DOEL: Neem de data over vanaf het begin tot en met de regel met "tap(1170, 459)", maar vervang daarin "CAPE scale" door "CAPE axis". Laat al het andere ongewijzigd.
== OPDRACHTMATERIAAL
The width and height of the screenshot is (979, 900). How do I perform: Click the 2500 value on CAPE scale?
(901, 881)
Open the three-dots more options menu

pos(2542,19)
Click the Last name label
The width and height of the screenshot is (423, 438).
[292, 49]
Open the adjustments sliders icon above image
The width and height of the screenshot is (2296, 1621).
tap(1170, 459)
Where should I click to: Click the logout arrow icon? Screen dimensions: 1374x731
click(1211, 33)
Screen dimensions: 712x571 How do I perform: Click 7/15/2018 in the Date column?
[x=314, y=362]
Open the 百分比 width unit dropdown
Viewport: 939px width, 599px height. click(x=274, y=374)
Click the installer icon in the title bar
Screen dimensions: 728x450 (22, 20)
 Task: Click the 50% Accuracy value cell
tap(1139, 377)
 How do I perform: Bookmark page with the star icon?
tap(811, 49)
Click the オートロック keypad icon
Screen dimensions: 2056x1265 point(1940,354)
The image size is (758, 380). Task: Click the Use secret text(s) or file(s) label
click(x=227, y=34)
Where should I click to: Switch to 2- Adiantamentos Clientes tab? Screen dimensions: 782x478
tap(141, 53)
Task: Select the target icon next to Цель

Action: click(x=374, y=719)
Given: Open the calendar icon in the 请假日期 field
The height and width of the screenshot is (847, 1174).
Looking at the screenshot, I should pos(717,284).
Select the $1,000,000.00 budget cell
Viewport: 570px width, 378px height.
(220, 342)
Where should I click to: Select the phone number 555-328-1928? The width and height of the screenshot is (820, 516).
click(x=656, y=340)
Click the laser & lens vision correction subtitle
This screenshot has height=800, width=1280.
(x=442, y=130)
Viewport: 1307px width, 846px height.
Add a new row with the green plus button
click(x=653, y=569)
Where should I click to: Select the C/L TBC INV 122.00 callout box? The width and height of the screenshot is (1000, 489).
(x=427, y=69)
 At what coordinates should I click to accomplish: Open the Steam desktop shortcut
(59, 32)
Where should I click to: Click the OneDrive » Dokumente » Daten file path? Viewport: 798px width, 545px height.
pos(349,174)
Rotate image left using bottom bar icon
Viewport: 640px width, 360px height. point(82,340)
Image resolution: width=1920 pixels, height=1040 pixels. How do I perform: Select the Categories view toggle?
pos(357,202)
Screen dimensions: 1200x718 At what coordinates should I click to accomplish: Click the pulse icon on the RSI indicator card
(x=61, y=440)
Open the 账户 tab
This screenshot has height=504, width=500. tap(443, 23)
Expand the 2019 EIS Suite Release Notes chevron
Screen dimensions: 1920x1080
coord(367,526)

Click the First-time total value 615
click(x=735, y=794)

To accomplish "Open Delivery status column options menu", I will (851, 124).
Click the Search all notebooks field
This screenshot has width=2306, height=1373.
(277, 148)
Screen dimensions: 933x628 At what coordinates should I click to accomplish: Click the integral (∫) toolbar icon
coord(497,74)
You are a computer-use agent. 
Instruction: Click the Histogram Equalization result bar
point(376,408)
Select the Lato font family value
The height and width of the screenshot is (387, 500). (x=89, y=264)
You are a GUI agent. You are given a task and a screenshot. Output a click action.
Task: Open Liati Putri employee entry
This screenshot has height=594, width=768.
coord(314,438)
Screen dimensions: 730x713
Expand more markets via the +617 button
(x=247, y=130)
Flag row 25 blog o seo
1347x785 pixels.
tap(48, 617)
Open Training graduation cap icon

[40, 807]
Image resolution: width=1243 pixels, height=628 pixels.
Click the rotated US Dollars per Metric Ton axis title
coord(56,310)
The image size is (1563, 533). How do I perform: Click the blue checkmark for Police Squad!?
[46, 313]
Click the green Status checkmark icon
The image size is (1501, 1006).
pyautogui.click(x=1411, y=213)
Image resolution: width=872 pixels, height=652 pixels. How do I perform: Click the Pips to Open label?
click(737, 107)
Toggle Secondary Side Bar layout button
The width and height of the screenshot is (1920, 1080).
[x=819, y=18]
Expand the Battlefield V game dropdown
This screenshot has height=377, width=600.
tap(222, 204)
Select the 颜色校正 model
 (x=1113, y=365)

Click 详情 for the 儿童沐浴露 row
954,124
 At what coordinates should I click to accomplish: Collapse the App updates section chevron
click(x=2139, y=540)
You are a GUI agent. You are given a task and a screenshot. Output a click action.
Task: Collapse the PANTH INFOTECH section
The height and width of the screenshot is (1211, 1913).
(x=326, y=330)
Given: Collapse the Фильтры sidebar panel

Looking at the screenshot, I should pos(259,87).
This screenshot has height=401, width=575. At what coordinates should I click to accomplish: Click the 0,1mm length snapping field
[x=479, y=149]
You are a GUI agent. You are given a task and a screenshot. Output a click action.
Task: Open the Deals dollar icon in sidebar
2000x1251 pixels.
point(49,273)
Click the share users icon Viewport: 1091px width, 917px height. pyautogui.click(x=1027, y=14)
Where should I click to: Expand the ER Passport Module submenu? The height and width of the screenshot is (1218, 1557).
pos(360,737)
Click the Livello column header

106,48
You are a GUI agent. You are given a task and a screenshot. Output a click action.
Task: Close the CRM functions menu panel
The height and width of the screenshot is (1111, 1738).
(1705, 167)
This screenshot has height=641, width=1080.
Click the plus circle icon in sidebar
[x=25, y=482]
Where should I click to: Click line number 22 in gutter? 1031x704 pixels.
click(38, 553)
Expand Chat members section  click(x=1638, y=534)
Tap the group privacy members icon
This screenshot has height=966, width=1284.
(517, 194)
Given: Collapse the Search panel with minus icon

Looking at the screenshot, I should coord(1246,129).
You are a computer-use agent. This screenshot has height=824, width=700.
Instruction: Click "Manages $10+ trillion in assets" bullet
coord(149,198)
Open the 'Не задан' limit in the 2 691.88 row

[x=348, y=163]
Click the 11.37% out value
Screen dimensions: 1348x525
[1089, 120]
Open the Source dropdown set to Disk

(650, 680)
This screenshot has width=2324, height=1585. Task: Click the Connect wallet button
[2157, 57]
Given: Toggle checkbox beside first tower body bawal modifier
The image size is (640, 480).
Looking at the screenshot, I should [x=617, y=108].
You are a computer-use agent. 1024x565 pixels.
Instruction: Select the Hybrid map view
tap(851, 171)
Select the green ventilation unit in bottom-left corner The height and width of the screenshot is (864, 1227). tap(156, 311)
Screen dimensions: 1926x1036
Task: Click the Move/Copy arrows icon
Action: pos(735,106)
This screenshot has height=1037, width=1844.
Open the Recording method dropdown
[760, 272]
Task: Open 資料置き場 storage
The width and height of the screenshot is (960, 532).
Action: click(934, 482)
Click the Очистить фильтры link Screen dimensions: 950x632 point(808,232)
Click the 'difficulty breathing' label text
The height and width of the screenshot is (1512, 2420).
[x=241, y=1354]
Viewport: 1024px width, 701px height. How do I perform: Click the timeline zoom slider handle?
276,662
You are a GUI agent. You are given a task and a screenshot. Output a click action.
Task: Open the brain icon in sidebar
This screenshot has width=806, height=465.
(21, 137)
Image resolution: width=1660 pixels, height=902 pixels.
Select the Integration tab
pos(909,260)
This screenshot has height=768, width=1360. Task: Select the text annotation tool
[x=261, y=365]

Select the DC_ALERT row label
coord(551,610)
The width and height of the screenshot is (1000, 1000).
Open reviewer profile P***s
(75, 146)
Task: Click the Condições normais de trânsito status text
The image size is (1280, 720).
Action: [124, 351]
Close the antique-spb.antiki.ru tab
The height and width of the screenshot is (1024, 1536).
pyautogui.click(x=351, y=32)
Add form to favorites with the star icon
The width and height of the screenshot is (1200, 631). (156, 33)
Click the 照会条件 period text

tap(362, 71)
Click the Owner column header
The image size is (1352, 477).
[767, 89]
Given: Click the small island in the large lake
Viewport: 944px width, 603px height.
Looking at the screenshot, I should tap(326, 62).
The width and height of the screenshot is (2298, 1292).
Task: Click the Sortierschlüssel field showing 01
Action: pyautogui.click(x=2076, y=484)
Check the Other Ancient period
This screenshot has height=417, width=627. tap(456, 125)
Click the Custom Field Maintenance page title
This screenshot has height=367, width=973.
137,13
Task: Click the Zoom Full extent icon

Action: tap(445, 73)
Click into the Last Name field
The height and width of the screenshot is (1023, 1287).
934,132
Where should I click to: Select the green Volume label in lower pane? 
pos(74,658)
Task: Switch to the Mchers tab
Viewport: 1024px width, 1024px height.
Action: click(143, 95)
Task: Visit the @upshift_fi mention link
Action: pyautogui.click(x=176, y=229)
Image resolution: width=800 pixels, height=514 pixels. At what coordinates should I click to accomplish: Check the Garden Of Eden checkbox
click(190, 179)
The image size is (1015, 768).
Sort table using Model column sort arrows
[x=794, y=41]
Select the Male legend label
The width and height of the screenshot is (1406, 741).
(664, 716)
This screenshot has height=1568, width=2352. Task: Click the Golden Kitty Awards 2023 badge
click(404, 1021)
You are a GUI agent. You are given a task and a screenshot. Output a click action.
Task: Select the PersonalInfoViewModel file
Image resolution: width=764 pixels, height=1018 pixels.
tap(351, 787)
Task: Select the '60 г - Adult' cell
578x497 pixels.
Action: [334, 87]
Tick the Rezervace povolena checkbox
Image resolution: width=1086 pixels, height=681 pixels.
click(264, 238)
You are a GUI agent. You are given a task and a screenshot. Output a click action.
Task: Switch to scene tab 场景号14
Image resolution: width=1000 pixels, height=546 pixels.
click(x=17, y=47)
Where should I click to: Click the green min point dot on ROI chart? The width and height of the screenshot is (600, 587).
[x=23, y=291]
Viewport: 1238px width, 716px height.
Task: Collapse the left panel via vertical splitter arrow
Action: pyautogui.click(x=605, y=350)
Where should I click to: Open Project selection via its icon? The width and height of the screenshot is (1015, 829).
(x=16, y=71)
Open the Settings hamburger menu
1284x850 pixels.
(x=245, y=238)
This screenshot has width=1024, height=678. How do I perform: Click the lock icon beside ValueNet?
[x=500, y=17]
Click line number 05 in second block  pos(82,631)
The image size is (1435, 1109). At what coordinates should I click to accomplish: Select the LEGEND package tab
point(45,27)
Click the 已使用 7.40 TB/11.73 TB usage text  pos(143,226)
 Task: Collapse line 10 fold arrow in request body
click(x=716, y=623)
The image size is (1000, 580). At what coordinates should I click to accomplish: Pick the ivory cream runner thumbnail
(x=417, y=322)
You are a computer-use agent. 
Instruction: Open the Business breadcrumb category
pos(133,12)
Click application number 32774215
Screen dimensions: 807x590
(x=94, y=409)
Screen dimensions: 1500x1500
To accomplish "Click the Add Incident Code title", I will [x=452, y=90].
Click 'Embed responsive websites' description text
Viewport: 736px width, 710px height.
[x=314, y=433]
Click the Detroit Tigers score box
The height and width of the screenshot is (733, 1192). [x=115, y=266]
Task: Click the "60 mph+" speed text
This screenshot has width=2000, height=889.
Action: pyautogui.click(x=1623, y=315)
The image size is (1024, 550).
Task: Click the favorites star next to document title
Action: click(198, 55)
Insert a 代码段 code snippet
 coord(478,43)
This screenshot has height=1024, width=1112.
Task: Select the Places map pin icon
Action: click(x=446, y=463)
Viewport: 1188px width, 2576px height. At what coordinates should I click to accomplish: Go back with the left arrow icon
====
UITVOER:
The width and height of the screenshot is (979, 900). How do I perform: Click the 2500 value on CAPE axis?
(901, 881)
Open the three-dots more options menu

pos(2542,19)
Click the Last name label
The width and height of the screenshot is (423, 438).
[292, 49]
Open the adjustments sliders icon above image
The width and height of the screenshot is (2296, 1621).
tap(1170, 459)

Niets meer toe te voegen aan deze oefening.